The other big winner in last week’s voting was the Scottish National Party, led by Nicola Sturgeon. The SNP won 64 seats, just one shy of a majority in the Scottish Parliament, with the Tories and Labour trailing far behind.

This is a bad omen for both parties and indeed anyone who doesn’t want to see the UK unravel. Sturgeon has promised to press the Scottish Parliament for a second vote on independence. The first, in 2015, failed by a 10-point margin. But Scottish voters were cool to Brexit and, given its nationalist agenda the SNP’s gains in recent elections — mostly at Labour’s expense — presumably indicate rising separatist sentiment.

The Tories benefitted last week not only from the government’s successful vaccine push, but also from having finally ended the Brexit imbroglio that had convulsed British politics for nearly four years. Johnson also is cleverly preempting Labour by renouncing his party’s previous austerity stance and promising to spend lustily on infrastructure, National Health and other public services.

By getting Brexit done and moving left on economics, Johnson has taken the wind out of the nationalist right’s sails even as the Tories appropriate Labour’s historic working-class base.

That puts Labour in a double bind. It is losing the north and Midlands to the Tories, and losing Scotland to the SNP. Where will Labour find the 125 or so seats it will need to win the next national election?

Its new leader, Kier Starmer, is in an uneviable position. Peter Mandelson, a top New Labour strategist and protégé of Tony Blair and Gordon Brown, formerly held the Hartlepool seat. He told the BBC that while campaigning there, he heard little about Brexit — but a lot about Corbyn, who “is still casting a very dark cloud over Labour.”

Starmer’s challenge is to signal a departure from Corbynism without provoking a fatal rupture with young urban progressives and old unionists who still control the party apparatus. Many adore Corbyn’s uncompromising radicalism in the same way that their U.S. counterparts adore Sen. Bernie Sanders.

But Starmer’s efforts to define a new Labour vision around “devolution and social justice” haven’t gained traction. A common complaint among voters was that they don’t know where the party stands anymore.

Labour has yet to confront the reality of a realignment of UK politics around questions of national and cultural identity rather than the familiar left-right axis. Class warfare between capital and labor — historically Labour’s bread and butter — has taken a back seat to a clash of values that divides the UK along lines of education, age and geography.

This dramatic shift in the basic terms of political debate, contends Goodwin, has voters asking, “what’s the point of the Labour Party?”

The parallels between Labour and the Democrats, of course, aren’t exact. The latter, after all, chose the pragmatically liberal Biden rather than the dogmatic Sanders as their standard-bearer.

But both parties confront the challenge of working-class alienation, with Democrats suffering slippage in 2020 among blue-collar Hispanic and blacks.
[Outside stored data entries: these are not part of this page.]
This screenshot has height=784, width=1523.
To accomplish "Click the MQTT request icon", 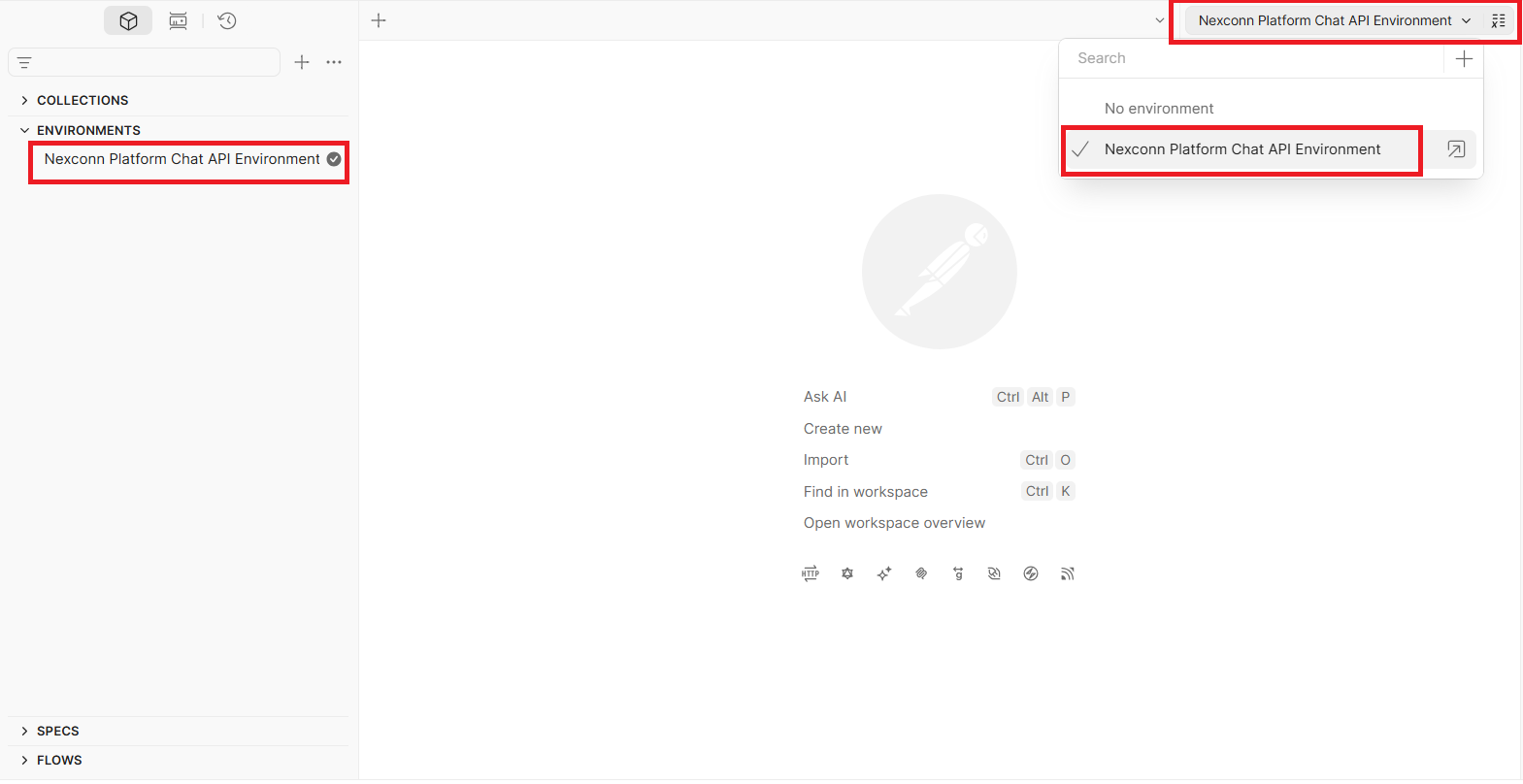I will 1068,573.
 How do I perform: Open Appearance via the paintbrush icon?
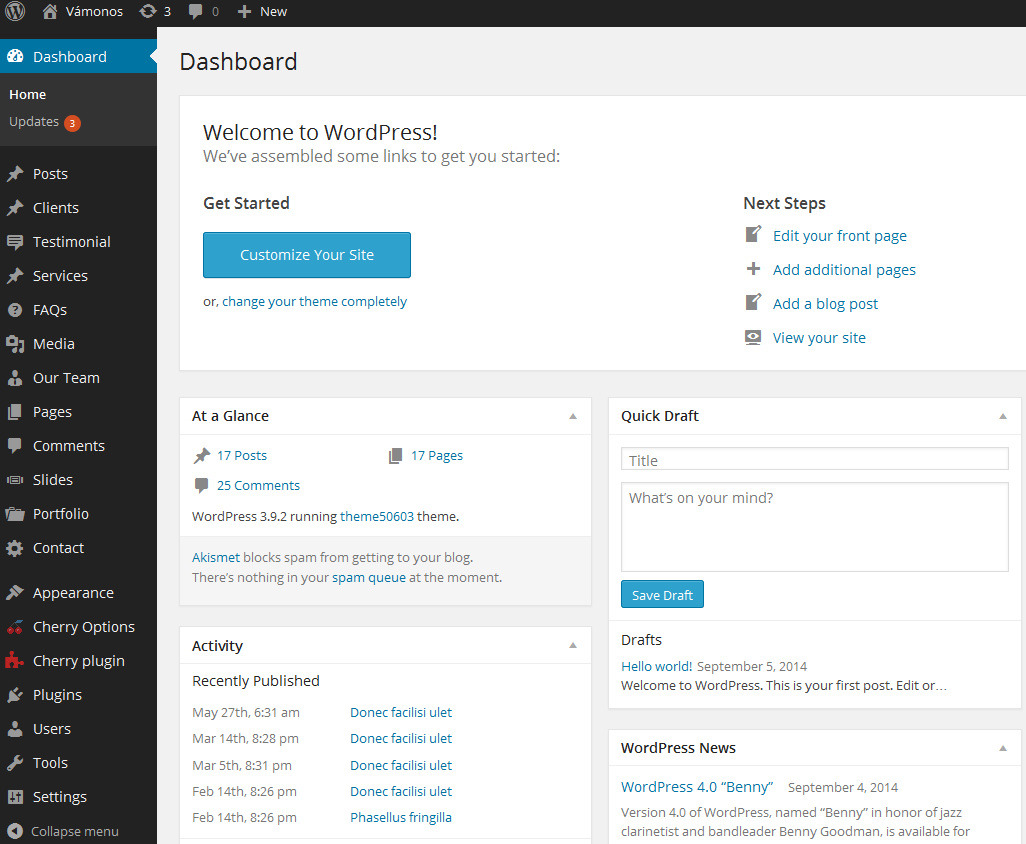pos(15,592)
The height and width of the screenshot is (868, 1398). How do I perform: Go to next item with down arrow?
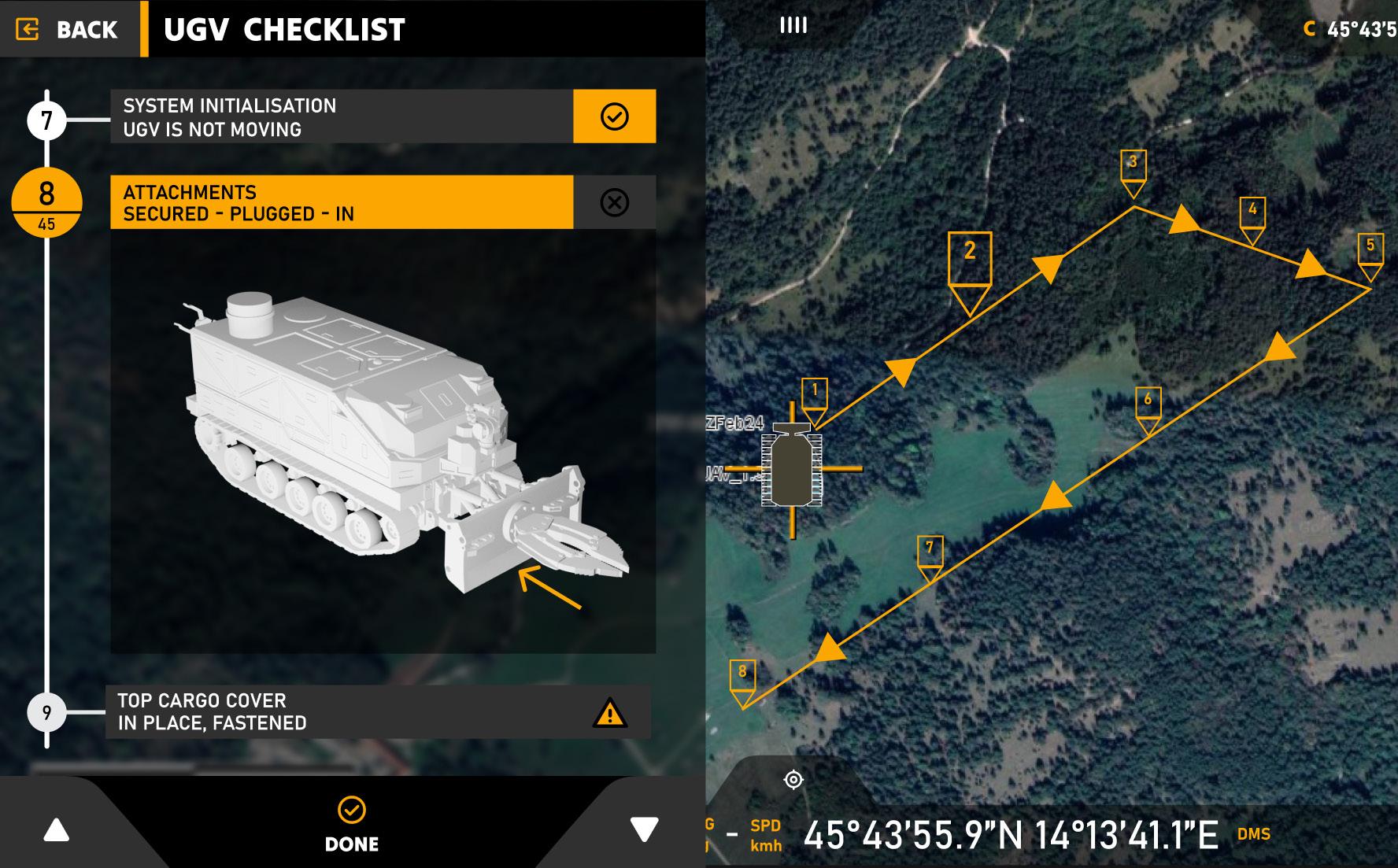(x=644, y=829)
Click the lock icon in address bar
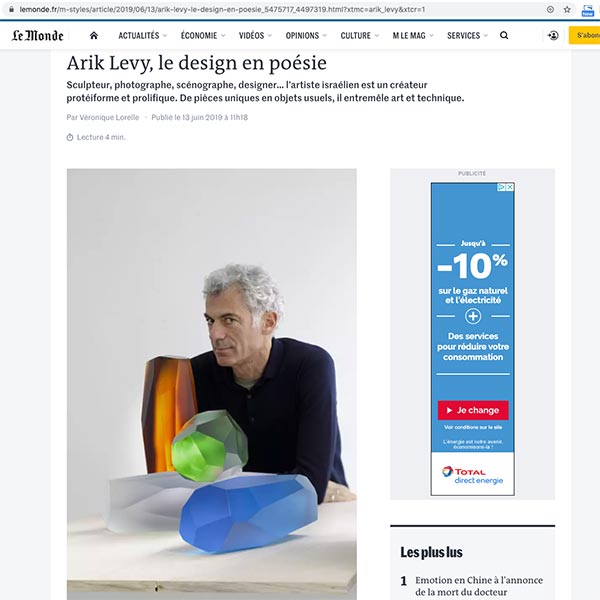 click(11, 9)
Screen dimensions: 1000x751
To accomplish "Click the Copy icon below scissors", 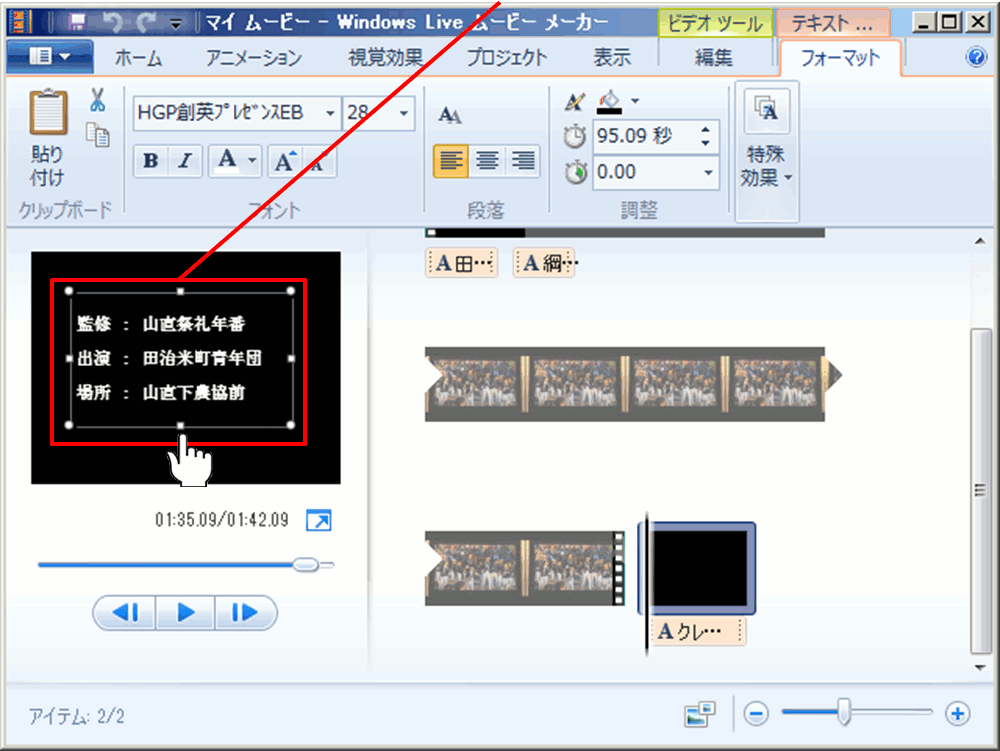I will (98, 135).
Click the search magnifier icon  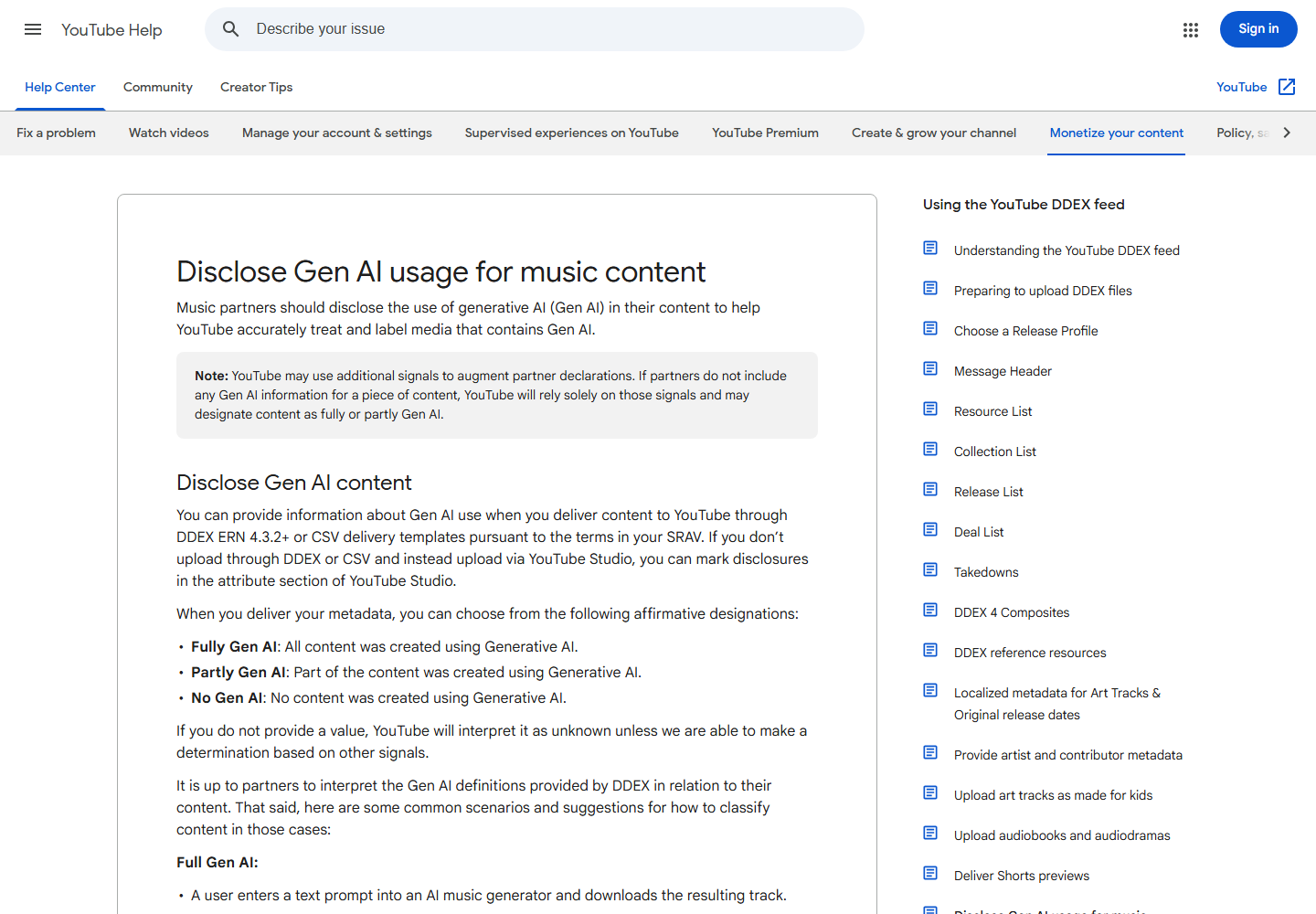coord(231,29)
Both need to tackle the fears of cultural and economic displacement that manifest themselves in polarizing debates over immigration, nationalism and the officious policing of thoughts by “woke” proponents of identitarian politics. And both need to reach beyond their base of educated, urban and relatively affluent young professionals to win elections and govern.

As progressive parties, both risk losing their political soul if they lose touch with the aspirations and values of ordinary working people. Fortunately for Democrats, Biden intuitively grasps that danger, even if the progressives constantly pressuring him to move left don’t.